2. It is not alleged in defendants’ answer or cross-complaint that the contract was not completed, nor is its completion controverted at the trial. The defense is,
that it was not done in a workmanlike manner. In such cases the rule is well established that the plaintiff may recover on a quantum meruit an quantum valebat what the work done and materials furnished were worth, where, as in this case, the parties cannot rescind and stand in statu quo, but one of them must derive benefit from the labor of the other. Some of the cases cited by the appellant are to this effect, and we cite them as directly against him on this point. (Bragg v. Town of Bradford, 33 Vt. 38; McKinney v. Springer, 3 Ind. 59; 54 Am. Dec. 470; Hayward v Leonard, 7 Pick. 180; 19 Am. Dec. 268, and note 272.)

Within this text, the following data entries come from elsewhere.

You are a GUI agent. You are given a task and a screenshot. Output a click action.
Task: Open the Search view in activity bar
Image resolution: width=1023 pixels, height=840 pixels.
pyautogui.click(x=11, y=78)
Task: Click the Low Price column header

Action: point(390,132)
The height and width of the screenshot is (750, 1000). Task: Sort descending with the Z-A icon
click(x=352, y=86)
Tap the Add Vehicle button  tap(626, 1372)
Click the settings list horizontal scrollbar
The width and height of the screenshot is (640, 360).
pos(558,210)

The court finds that as to the side of the street on which the work is found to be defective, the defendant saw the work done from day to day, as it progressed, and when it was completed, and with full knowledge of its condition paid a part of the amount due therefor to plaintiff, and permitted him to go on and do the work on the other side of the street thereafter, and made no objection to the manner in which it was done until the whole work was completed, and that before it was entirely completed they caused a part of it to be swept off and used the same at an auction sale of lots belonging to them and fronting thereon. Counsel for appellant claims that the court below regarded this as an acceptance of so much of the work, and contends that in this the court was in error. Whether the facts show an acceptance, strictly speaking, or not, it is clear to our minds that it was such conduct as should estop the defendants from defending against the whole contract price of the work. The allowance of the amount necessary to make the work such as the contract called for was all the defendants were entitled to, and this the court gave them. (McKinney v. Springer, 3 Ind. 59; 54 Am. Dec. 470, 479, note; Howard v. Leonard, 7 Pick. 181; 19 Am. Dec. 268, 272; 3 Am Eng. Enc. 920; Swain v. Seamens, 9 Wall. 257, 274.)

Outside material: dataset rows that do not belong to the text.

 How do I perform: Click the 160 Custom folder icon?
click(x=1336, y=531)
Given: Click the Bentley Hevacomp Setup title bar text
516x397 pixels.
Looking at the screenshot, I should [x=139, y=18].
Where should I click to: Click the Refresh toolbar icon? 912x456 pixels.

It may be conceded, as claimed by appellant, that part payment does not amount to an acceptance, but, taken in connection with the other facts found as to the conduct of the defendants, we think it is amply sufficient to avoid the defense attempted to be made here.

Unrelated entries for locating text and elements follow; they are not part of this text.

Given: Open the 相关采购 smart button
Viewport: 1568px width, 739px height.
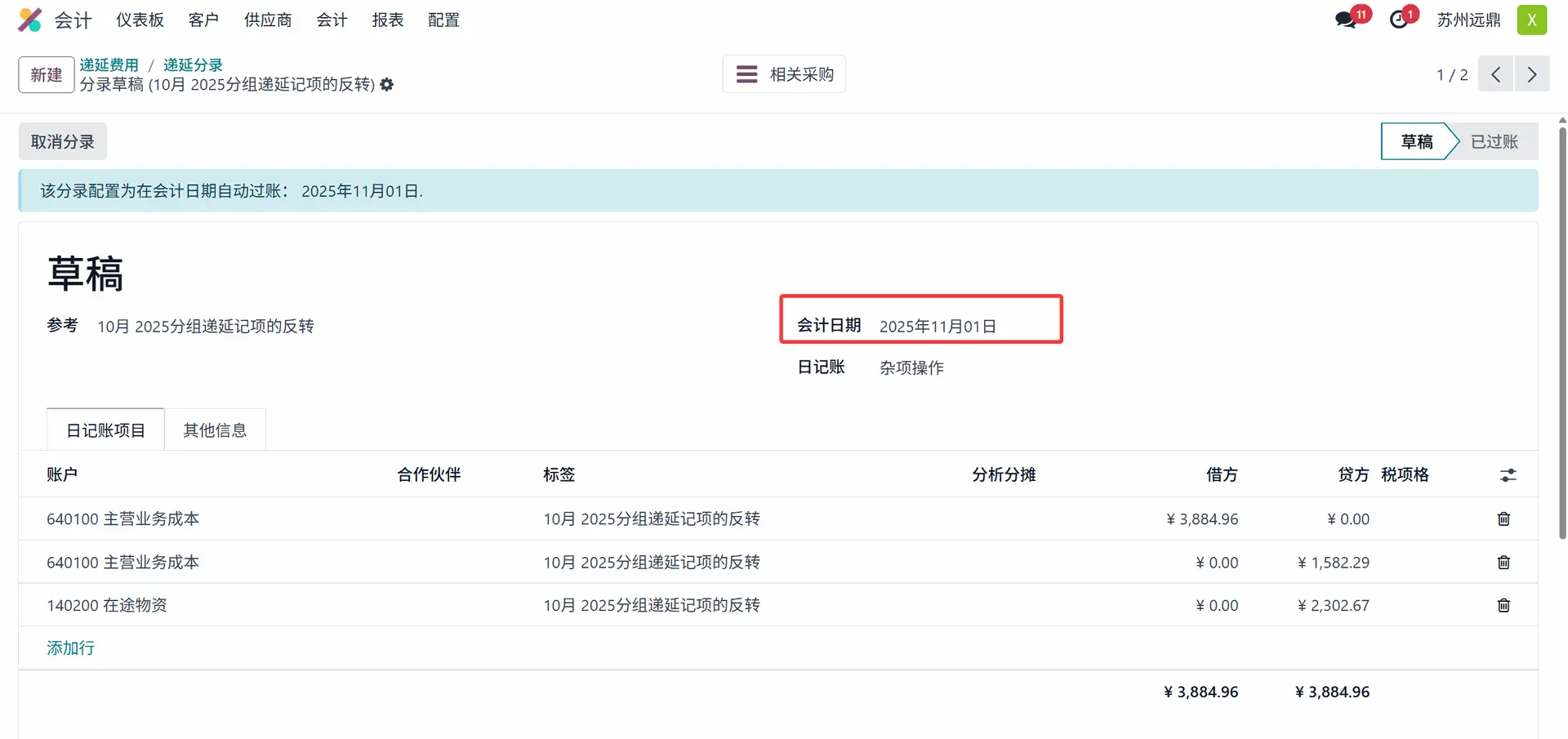Looking at the screenshot, I should click(784, 74).
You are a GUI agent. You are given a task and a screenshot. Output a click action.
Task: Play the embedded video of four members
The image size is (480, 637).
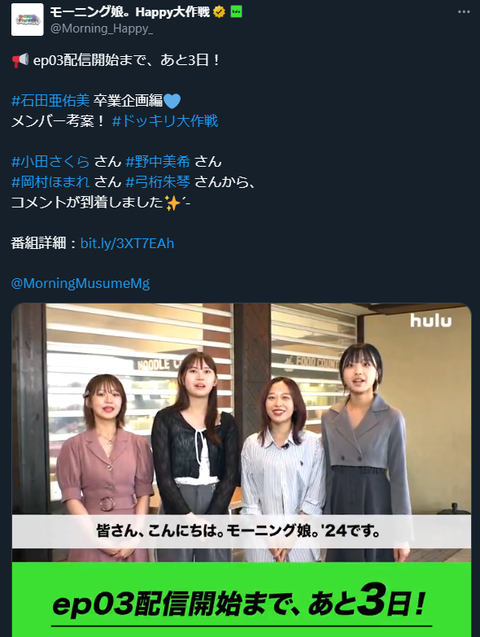tap(241, 432)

It is claimed that a part of the finding, viz., as to the sweeping of the sidewalk and its use, is not supported by the evidence, but there is evidence directly on the point, and we will not inquire as to its weight.
The court permitted one of the witnesses to testify to a conversation between the parties with reference to the manner in which the work was to be measured. To this counsel objected, on the ground that it was testimony tending to prove what construction should be given to a part of the contract, which should be determined by the court upon an inspection of the instrument. We have examined the evidence, and do not regard it as a statement as to the proper construction of the contract, or of the understanding of the parties as to how it should be construed, but as a statement of a subsequent agreement or understanding as to the mode of measurement, it being uncertain, under the terms of the contract, whether only the top or both the top and face of the curbing should be measured.
There was no error in admitting the evidence.
It is further objected that it was error to allow the plaintiff to prove that one of the defendants was present and saw the work being done as it progressed. We see no error in admitting this testimony. It was material as tending to show that the payment of money on the work, without objection, was with knowledge of the manner in which the work was done and its quality.
The judgment and order denying a new trial are affirmed.
SEARLS, C. J., MCFARLAND, J., SHARPSTEIN, J., THORNTON, J., and PATERSON, J., concurred.